How to Use Google Maps’ New Offline Features
There have probably been at least a few occasions when you wished you could use Google Maps offline. Whether you’re at your subway station and need to make a change of plans underground or are exploring a new city and wishing you could get directions without racking up exorbitant data charges, you’d probably love to use the navigation software without having to depend on an Internet connection.
Luckily, Google has listened to its users and is adding a feature that enables you to download the maps for an area of the world to your smartphone. The next time you find yourself without connectivity, whether on a drive into the country or when you’re standing in an underground subway platform or parking garage, Google Maps will continue to work as if you were connected to the Internet.
The option to save maps for simple viewing offline has existed in the app since 2012. But with the latest update, you can now get turn-by-turn directions, search for specific destinations, and access useful information about different places on the map, all without needing to be within range of a cell tower or connected to a Wi-Fi hotspot.
To download an area, search for the city, county, or country you’re looking for and tap “Download” in the resulting place sheet. Or, navigate to “Offline Areas” in the Google Maps menu and tap the “+” to add an area. To prevent any expensive and unexpected data usage, map areas will only download for offline use when you’re connected to Wi-Fi.
Once you’ve downloaded the area, Google Maps will automatically switch to offline mode when it detects that you’re in an area with spotty connectivity or no service at all. When the app finds a connection, it will switch back to the online mode so that you can access the full version of Maps, which includes extras like live traffic conditions for your current route. When you request a route offline, the directions the app delivers will use average traffic time, rather than loading real-time traffic data. When the connection is restored, the route will be updated.

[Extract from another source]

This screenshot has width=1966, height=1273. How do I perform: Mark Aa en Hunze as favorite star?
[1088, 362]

Stephanie Rosenbloom reports for The New York Times that using Google Maps in offline mode requires minimal planning, since once you’ve downloaded the relevant map area, you can take advantage of the feature whenever the need arises. While there are limits to the size of the map you can download, you can opt to download multiple maps to cover whatever area you anticipate needing the functionality to navigate.

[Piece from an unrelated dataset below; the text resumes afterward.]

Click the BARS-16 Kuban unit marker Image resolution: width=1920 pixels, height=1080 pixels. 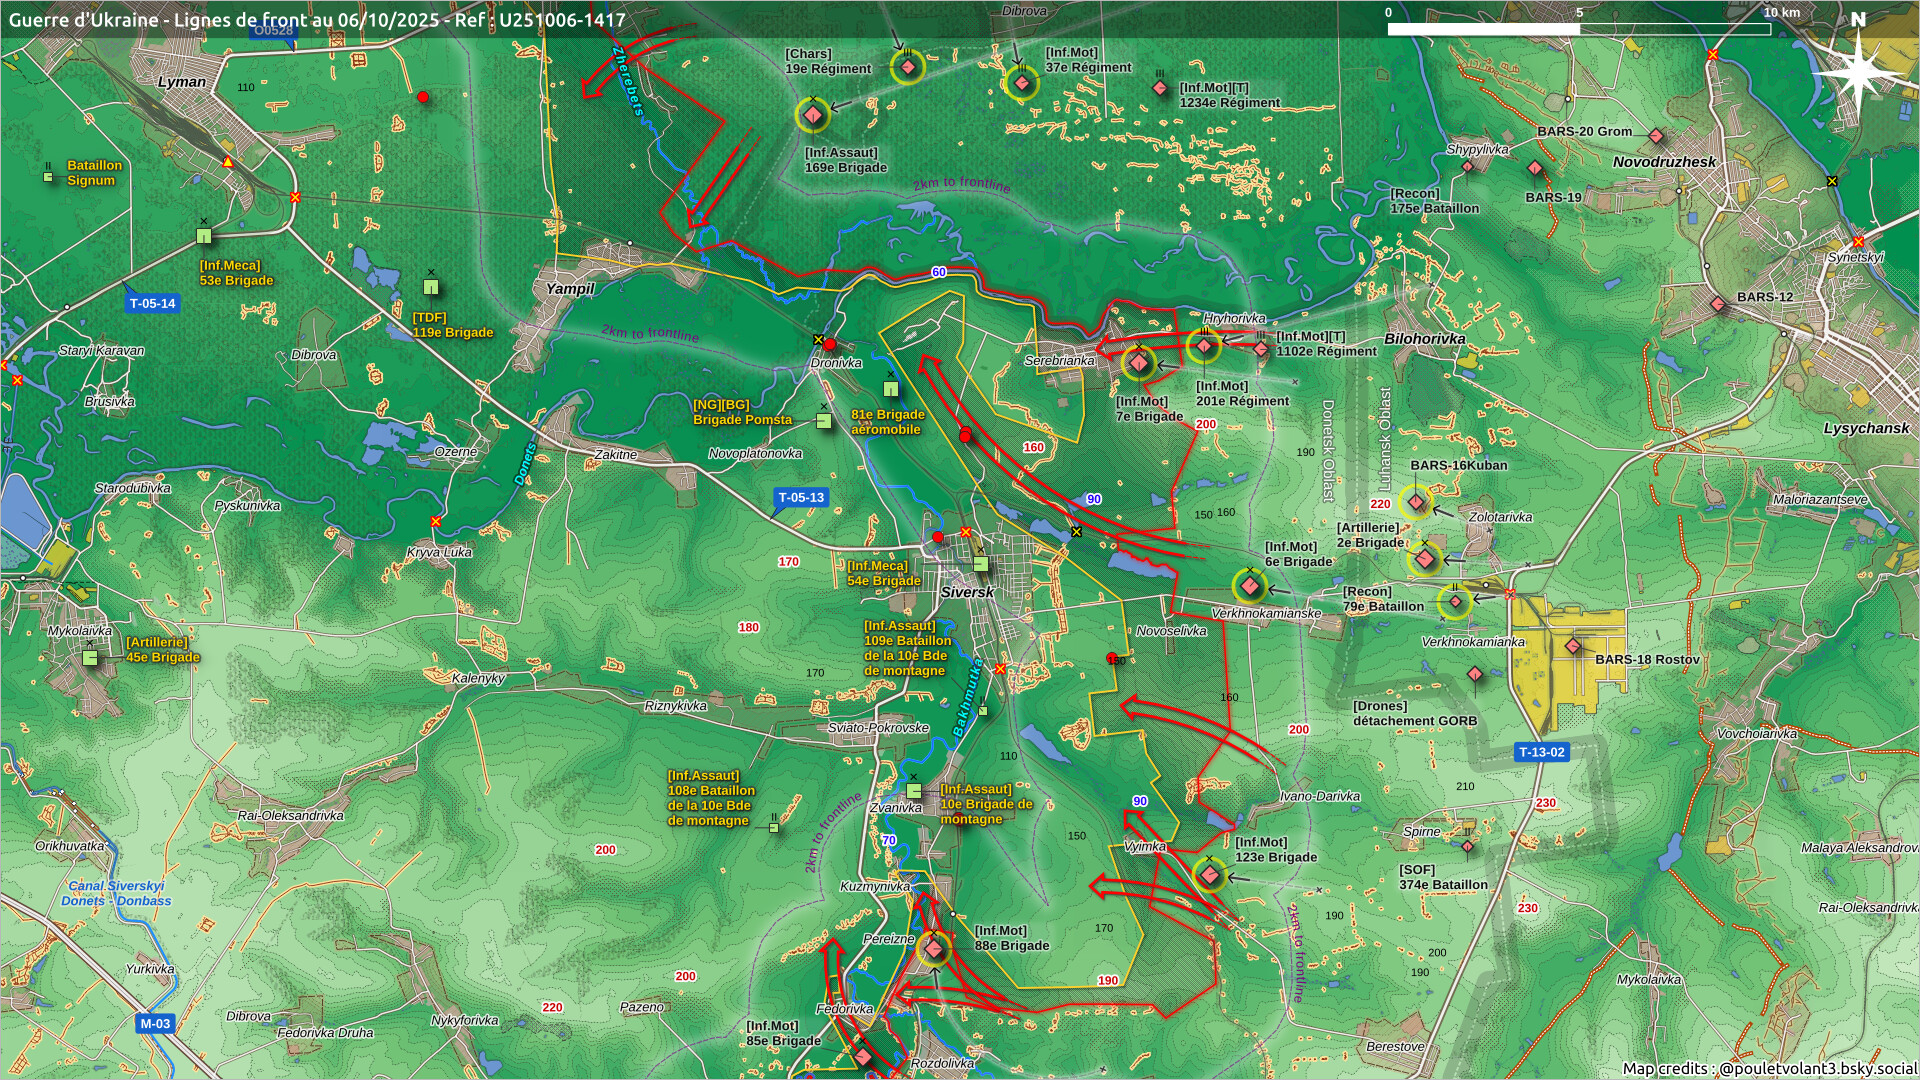(x=1416, y=501)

The feature was first previewed at Google’s I/O developer conference in May, and the company is beginning to roll out the improvements with the latest version of Google Maps on Android. The functionality is expected to be added to the iOS app soon. And Google promises that over time, it will continue to add more offline features “to help you find your way — even when you can’t find a connection.”
Xavier Harding reports for Popular Science that the offline mode for Google Maps is likely to push other navigation app providers, like Apple and Microsoft, to add similar functionality to their software. The update cements Google’s lead over other popular navigation apps, like Apple Maps, and catches it up with lesser-known rivals like the open-source OpenStreetMap, which has offered offline support for years. Rosenbloom notes that other apps that offer detailed offline maps include Maps.me, City Maps 2Go, and Pocket Earth Pro, some of which enable you to search for streets and nearby points of interest.
Lisa Eadicicco reports for Time that many navigation apps are technically capable of retrieving directions without a data connection, since a smartphone’s GPS sensors don’t require a connection to track your location. Nokia’s HERE app has offered offline functionality for some time now, enabling users to download maps for offline use, find places, and get turn-by-turn directions without a connection. Apple Maps lacks an offline mode, though it does store information that you’ve already requested.
The offline feature added to Google Maps will be most helpful to users who routinely find themselves in need of navigation information when they don’t have a reliable data connection. But project manager Amanda Bishop tells The Verge that even users who don’t often notice that they’re offline should notice maps loading faster because of the “erratic” nature of even the fastest data connection. Google’s research indicates that the average smartphone is offline for 10% of the day, and much of that downtime is the result of simple network congestion. “The app just feels really fast,” Bishop notes. “It’s about never ever having to wait.”